You are not your Blackberry.
You are not your 3G network.
You are not your mortgage crisis,
Your student loan,
Not even your blog,
Even though it’s okay to admit that you own one.
You are not your soul-sucking cashier position
At Wal-mart.
You are not your rising gas prices.
You are not your peanut butter recall,
And yes, I miss my Reeses,
Don’t we all?
But you are not your fertility treatments
And you are not the children they may produce.
You are not the American Idol,
But you may be an idle American,
And if the president is black,
What is that?
Nothing but a pigmentation
A figmentation
Of someone else’s imagination.
You are not your Iraq war
You are not your foreclosed store
Just because you like to kiss boys or girls
Does not make you a whore
And if it does,
Who cares?
You are not your third ex-boyfriend.
You are not your Facebook.
You are not your YouTube.
Your MySpace belongs to someone else
And your college degree probably does too.

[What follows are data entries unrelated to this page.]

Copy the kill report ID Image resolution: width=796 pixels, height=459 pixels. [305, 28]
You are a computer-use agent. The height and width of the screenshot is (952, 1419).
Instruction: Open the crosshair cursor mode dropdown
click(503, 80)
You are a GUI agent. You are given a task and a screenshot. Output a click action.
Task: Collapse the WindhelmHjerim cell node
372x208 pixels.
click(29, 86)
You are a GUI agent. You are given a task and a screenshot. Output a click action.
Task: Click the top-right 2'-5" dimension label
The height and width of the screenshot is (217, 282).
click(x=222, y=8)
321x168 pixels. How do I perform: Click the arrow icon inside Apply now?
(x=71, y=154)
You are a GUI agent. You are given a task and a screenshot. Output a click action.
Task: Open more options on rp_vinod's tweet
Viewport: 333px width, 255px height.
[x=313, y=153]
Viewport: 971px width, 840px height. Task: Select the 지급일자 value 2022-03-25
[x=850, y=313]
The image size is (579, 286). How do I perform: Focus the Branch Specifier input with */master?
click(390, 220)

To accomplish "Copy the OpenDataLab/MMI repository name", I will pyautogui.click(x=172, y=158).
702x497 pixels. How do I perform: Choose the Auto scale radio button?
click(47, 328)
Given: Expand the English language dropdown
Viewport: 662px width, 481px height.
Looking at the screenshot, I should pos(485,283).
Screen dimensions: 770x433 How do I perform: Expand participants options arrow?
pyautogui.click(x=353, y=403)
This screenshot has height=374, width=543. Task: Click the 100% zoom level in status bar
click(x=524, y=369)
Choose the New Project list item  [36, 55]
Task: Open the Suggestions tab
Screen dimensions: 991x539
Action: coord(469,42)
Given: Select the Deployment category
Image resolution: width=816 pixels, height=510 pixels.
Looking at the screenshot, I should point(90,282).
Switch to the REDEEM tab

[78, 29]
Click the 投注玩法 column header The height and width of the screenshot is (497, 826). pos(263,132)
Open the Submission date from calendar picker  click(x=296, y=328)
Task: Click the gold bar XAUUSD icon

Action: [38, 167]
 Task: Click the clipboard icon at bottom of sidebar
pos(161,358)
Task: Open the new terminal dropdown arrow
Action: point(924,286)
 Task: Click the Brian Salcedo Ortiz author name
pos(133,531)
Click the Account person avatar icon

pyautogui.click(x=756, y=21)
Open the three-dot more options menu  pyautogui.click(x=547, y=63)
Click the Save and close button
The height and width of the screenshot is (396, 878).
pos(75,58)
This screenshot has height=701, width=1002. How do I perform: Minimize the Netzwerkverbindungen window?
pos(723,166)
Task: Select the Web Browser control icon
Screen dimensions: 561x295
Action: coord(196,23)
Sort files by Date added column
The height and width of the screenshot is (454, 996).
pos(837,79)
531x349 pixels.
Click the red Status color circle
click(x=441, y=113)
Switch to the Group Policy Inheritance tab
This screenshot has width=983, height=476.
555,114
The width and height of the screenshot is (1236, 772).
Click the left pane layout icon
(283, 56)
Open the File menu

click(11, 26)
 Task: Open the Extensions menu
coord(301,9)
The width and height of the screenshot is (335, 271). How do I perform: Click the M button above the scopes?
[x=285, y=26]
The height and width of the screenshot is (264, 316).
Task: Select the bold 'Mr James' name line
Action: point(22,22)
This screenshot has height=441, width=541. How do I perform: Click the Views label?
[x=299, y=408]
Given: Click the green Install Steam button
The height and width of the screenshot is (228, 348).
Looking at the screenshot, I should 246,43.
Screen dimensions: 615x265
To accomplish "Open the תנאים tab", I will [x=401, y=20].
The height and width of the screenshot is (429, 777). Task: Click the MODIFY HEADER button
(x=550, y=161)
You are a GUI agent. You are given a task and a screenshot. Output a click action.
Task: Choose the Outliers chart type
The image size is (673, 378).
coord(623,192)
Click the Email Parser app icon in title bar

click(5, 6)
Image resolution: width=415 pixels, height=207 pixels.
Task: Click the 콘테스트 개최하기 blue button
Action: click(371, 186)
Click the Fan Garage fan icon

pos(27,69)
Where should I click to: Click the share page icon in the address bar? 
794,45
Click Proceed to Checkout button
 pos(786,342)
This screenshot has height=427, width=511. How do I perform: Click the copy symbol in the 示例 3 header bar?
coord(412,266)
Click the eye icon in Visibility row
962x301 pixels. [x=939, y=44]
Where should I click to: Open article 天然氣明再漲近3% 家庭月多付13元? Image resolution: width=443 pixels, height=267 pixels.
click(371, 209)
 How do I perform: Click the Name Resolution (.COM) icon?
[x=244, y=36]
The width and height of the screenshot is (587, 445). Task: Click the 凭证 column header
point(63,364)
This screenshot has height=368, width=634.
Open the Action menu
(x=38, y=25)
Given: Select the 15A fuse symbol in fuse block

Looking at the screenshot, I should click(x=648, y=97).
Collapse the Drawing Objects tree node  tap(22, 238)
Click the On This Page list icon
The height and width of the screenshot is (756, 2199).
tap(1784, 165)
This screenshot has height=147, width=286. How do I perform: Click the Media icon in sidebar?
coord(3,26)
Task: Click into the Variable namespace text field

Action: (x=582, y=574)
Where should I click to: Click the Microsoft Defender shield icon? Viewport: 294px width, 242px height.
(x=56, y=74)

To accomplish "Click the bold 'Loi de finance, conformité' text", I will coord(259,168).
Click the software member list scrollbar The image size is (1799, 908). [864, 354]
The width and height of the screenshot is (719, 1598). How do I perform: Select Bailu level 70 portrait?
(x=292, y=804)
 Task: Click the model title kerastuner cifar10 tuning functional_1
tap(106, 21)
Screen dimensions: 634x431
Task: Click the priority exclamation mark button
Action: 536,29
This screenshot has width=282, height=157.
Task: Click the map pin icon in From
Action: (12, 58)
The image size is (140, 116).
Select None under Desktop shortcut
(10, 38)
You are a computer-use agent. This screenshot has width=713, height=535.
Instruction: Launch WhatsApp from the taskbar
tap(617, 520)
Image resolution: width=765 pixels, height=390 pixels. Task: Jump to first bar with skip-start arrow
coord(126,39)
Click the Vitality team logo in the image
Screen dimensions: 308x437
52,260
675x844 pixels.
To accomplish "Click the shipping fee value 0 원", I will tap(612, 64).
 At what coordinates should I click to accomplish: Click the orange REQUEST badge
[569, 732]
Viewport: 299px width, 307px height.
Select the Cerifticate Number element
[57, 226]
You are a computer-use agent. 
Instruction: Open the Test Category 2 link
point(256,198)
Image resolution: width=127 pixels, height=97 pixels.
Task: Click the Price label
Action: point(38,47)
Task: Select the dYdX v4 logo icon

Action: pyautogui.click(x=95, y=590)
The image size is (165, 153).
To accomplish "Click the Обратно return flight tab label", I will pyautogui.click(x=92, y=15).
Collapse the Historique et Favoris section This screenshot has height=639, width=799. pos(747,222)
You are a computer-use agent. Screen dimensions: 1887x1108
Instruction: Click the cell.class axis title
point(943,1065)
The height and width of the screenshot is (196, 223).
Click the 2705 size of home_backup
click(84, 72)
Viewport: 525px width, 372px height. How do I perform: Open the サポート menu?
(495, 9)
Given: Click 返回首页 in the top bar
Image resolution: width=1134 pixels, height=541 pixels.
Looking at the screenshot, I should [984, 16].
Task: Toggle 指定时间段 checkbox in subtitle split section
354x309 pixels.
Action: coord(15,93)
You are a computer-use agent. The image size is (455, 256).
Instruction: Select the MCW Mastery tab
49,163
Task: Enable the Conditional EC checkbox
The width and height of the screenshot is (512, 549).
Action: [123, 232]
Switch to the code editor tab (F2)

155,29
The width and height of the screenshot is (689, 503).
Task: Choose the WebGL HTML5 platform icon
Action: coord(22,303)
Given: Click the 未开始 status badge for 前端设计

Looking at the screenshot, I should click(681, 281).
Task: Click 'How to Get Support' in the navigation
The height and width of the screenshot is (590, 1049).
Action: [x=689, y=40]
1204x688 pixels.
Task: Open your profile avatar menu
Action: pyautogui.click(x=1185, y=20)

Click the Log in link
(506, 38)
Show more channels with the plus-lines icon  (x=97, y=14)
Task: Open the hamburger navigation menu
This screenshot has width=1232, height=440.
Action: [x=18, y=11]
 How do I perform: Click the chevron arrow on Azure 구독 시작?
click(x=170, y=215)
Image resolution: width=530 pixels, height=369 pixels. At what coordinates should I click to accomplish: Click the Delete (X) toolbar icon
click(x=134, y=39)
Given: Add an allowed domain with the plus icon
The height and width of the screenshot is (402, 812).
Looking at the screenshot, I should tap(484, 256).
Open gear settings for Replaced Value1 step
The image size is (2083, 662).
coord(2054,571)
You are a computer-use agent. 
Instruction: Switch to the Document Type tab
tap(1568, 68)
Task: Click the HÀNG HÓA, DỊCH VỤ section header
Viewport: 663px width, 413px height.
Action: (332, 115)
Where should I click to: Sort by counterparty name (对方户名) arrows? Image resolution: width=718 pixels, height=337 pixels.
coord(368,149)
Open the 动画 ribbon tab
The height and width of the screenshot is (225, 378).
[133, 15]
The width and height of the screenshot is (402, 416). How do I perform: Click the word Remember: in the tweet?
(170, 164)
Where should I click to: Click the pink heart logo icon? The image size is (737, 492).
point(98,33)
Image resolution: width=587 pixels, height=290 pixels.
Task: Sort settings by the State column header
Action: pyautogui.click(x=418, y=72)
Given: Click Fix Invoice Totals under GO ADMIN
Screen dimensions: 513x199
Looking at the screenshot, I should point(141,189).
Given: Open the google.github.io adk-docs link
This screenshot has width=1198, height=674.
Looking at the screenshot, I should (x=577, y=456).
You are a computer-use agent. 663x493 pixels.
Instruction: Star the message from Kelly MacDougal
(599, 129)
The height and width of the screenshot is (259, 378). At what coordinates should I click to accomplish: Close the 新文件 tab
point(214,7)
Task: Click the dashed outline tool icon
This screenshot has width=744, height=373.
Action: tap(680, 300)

Your reality TV lacks reality
And in all actuality,
Let’s hope it remains so.
You are not your laptop,
You are not your hybrid car,
You are not your compact fluorescents
Or your antidepressants,
And you are not your growing waistline.
You are this: a human life,
A single second in the tick-tock cadence
Of this eternal marching clock.
Please,
Make the most of it.
Comments
Apr 5 2009
Excellent pop culture references. The way you somehow wind it back to something more meaningful is fantastic.
Apr 5 2009
i cannot look at a reese's anymore without that line coming to mind - hurray for impact
Apr 9 2009
Actually, this strikes me as an older piece, it has the feel of overused cliche clinging to it tenaciously. I think that's possibly the doing of the last two lines all by themselves. With so many other pieces that present old ideas in unique perspectives, I'm unsure why these particular closing lines are so... Typical. I think it could be changed up a bit to give it a better punch. Even taking off the last two lines would be an improvement.
There are a few references that seem to be lacking power, but once the reader gets into the groove of the entire piece I think they're fairly easily overlooked.
I must give credit to some of the pop culture references though and the way stanzas 3-6 were put together was positively fantastic.
Overall a piece with serious potential and I think it could benefit marvelously from some revisions.